Dans le sillon de Michel Houellebecq, Benoît Duteurtre fait partie de cette génération de jeunes écrivains qui mettent en scène les travers tragi-comiques de la société contemporaine. Et, bien sûr, la tempête médiatique qui a entouré la parution des Particules élémentaires de Houellebecq en France, l’an dernier, a mis en lumière le travail d’un écrivain comme Duteurtre. «Pourtant, je suis ma voie depuis un bout de temps, de constater Duteurtre. En 1991, Tout doit disparaître posait un regard très critique sur la société et le monde du journalisme, tout en étant une comédie, dans un esprit pas tellement éloigné de ce que fait Houellebecq. On était quelques-uns à travailler dans cette voie-là. Le succès de Michel a simplement donné une légitimité à cette démarche. Mais il a également révélé le côté inquisiteur, l’esprit du procès politique, très présent dans les milieux de l’art et de la critique, qui sont, en France, exactement comme sous Staline, toujours prêts à attaquer un auteur pour ses prises de position. On fabrique beaucoup de scandales chez nous, mais je ne crois pas que ce fut "fabriqué" autour de Houellebecq. C’est un grand talent, et c’était dans l’air depuis Extension du domaine de la lutte, son précédent roman. Dans le cas de Christine Angot, par qui le scandale arrive cette année, je crois que c’est fabriqué et que ce n’est pas un écrivain intéressant.»
écrire au présent
Benoît Duteurtre n’a pas la langue dans sa poche. Et il a des tribunes: presse écrite, radio… On peut donc l’entendre chaque semaine, sur les ondes de France-Musique, où il reçoit des invités de différents milieux culturels pour parler, entre autres, d’opérette. Parce que le journaliste Duteurtre est spécialisé en musique. Il signe régulièrement un papier dans l’hebdomadaire Marianne, un journal pour lequel il ne tarit pas d’éloges. «Je m’amuse vraiment. C’est un journal très sympathique. À la fois "de gauche", mais, en même temps, libre, qui ne véhicule pas tous les clichés bien-pensants, sans être trop coincé dans un langage politiquement correct.»
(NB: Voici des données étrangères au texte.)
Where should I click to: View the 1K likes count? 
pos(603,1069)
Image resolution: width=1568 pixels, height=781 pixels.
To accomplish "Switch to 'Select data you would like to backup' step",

Les clivages politiques sont d’ailleurs au coeur de ces Malentendus où se retrouvent, un peu malgré eux, un étudiant de gauche, une jeune femme de droite, un immigré clandestin, un handicapé homosexuel. Du reste, la genèse du roman prend sa source directement dans l’actualité. «Il y avait d’immenses manifestations lycéennes à Paris, pour réclamer de meilleures conditions dans l’enseignement. Il y a eu également des descentes de bandes des banlieues, qui ont commencé à racketter ces lycéens et à foutre la merde dans les manifs. C’étaient des scènes tragi-comiques extraordinaires. Tous ces jeunes lycéens antiracistes se mettaient à pleurer, parce qu’ils auraient voulu être du même bord que les jeunes immigrés. Mais ils n’arrivaient pas à parler avec eux. Parce que c’est un vrai problème social, un problème de classe, pas un problème de morale. En France aujourd’hui, on veut toujours tout réduire à un problème de morale. Mais parler de ce genre de problème, sans voir qu’il y a une réalité sociale derrière, ça ne sert à rien.»
Évidemment, en France, dès qu’un écrivain touche à la question politique, il s’expose aux foudres des médias qui, davantage qu’ici, sont les porte-parole des forces politiques partisanes. Alors, dans un roman, quand on s’intéresse à la bonne conscience de la gauche dans les milieux progressistes, à la question de l’immigration, des problèmes de ghetto, de la violence que ça entraîne, on ne laisse personne indifférent.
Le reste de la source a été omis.